Baru kali ini saya pergi ke Batang, sebelumnya sudah bertanya pada Bu Yunita teman saya sekantor yang aslinya Batang. "Tersono Batang mana Bu?". "Tersono itu Batang paling timur, dari Wonosobo arah Dieng sebelum Dieng belok kanan". Begitu kata Bu Yunita. Bu Nita sendiri kalau pulang ke Batang lewat batur, Blado terus sampai di Batang.
Begitulah Minggu saya berangkat daru rumah pukul 8.30, sampai di Wonosobo pukul 9.00 terus berangkat setelah bertambah dengan Tanti adik suami , Om Tejo suaminya anaknya 2, mbak Nunung dengan suaminya dan Hilman anaknya.
Suami saya yang sedang masuk angin, ditinggal di rumah Mbak Nunung di Manggisan Asri, yang menyetir mobil Om Tejo.
Rute yang ditempuh Kalianget, Tambi, Jumprit, Ngadirejo, Candiroto, Sukorejo, dari Sukorejo belok kiri ke arah Bawang. Sebelum Bawang di pertigaan belok kanan sampailah Tersono.
Jalan dari Tambi rusak parah, jalannya sempit menanjak pula. Namun pemandangannya indah luar biasa. Udara sejuk, di kanan kiri semak teh dari perkebunan teh Tambi. Ke atas lagi perbatasan dengan Temanggung tanaman berganti kol, daun bawang, wortel, kapri, kentang. Di Jumprit sebelum mata air yang terkenal itu, kulihat kol menumpuk di pinggir jalan baru saja dipanen. "Om, bisa berhenti, saya pengin beli kol!" "Bisa Mbak". Mobil pun menepi. Saya turun bertanya pada Mas yang ada di sebelah tumpukan kol "Mas kolnya dijual?" "Sebelah sana saja Bu!". Tangannya menunjuk ke ladang yang ada ibu-ibu petani sedang memanen kol atau kobis. Saya pun menyeberang jalan ke arah ibu petani. "Mbak, kolnya saya boleh beli". "Boleh Bu". Saya mengulurkan uang Rp5.000,00. Ternyata dengan selembar 5 ribuan itu, saya diberi kol banyak banget!

_Entri yang Diberikan_

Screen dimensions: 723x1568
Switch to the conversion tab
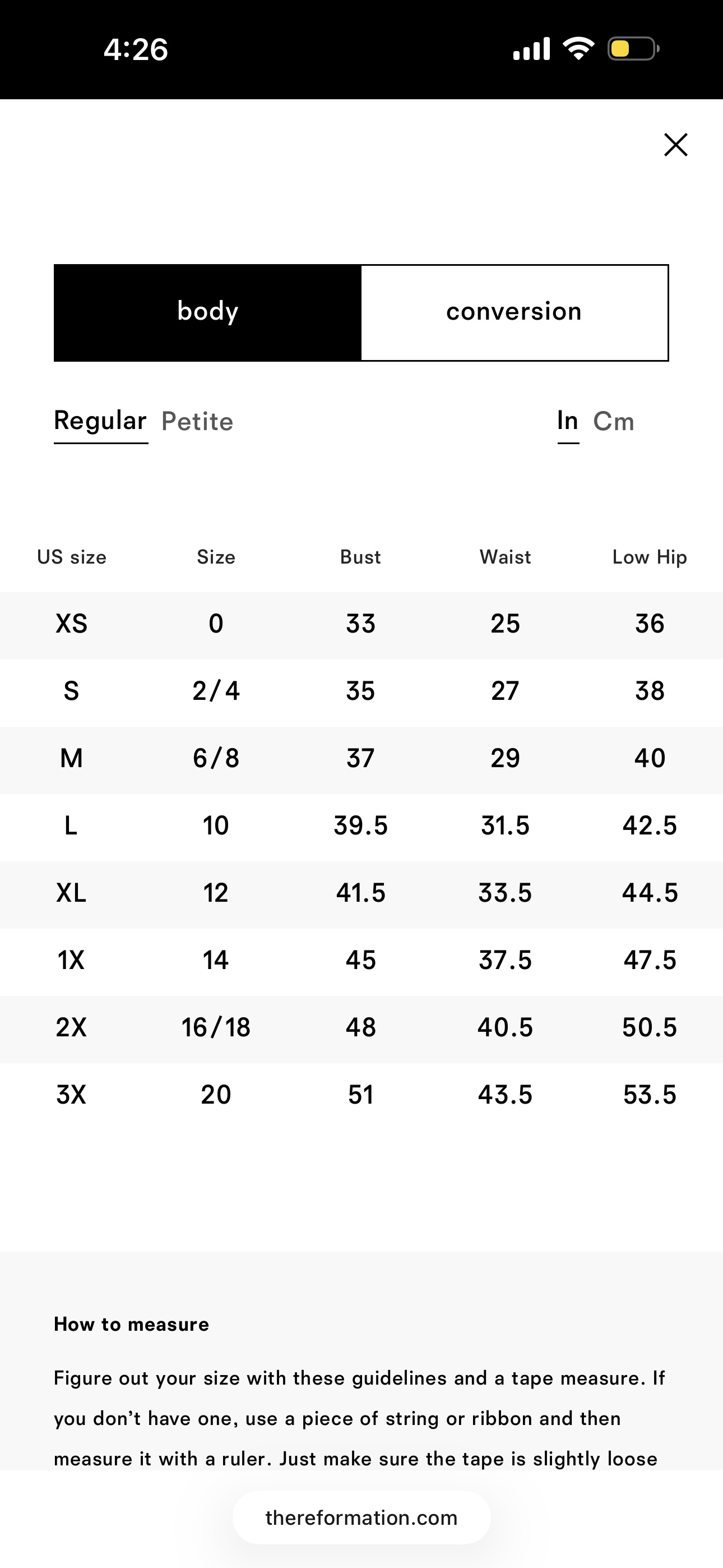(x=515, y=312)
--
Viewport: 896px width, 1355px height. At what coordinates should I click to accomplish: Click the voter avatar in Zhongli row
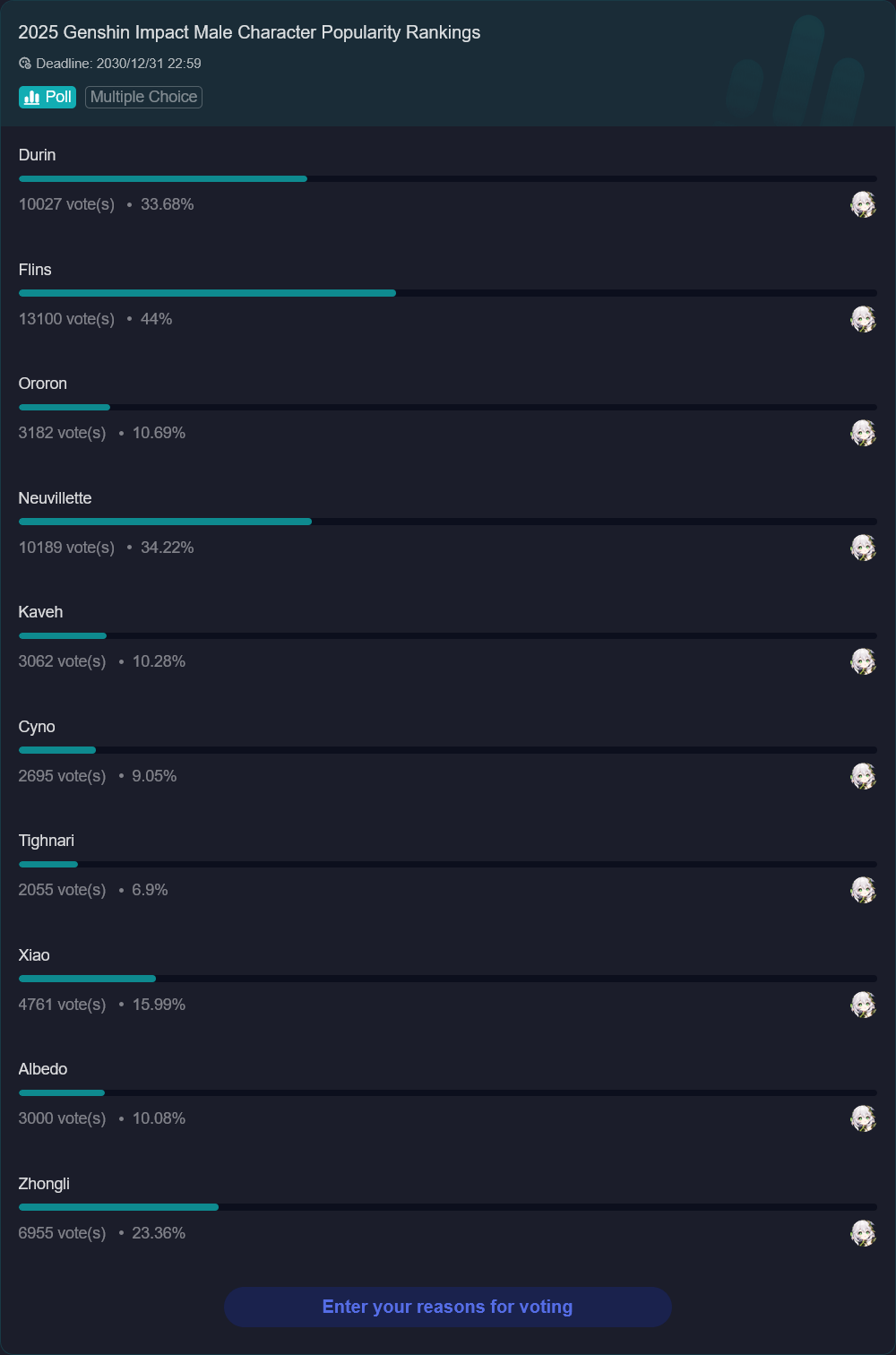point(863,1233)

_Tugas_
Tolong tuliskan ulang cerita perjalanan ke Tersono pada bentangan dari "Rute yang ditempuh" sampai "kanan sampailah Tersono.". Perbarui bagian itu dengan mengganti "pertigaan" menjadi "perempatan".

_Jawaban_
Rute yang ditempuh Kalianget, Tambi, Jumprit, Ngadirejo, Candiroto, Sukorejo, dari Sukorejo belok kiri ke arah Bawang. Sebelum Bawang di perempatan belok kanan sampailah Tersono.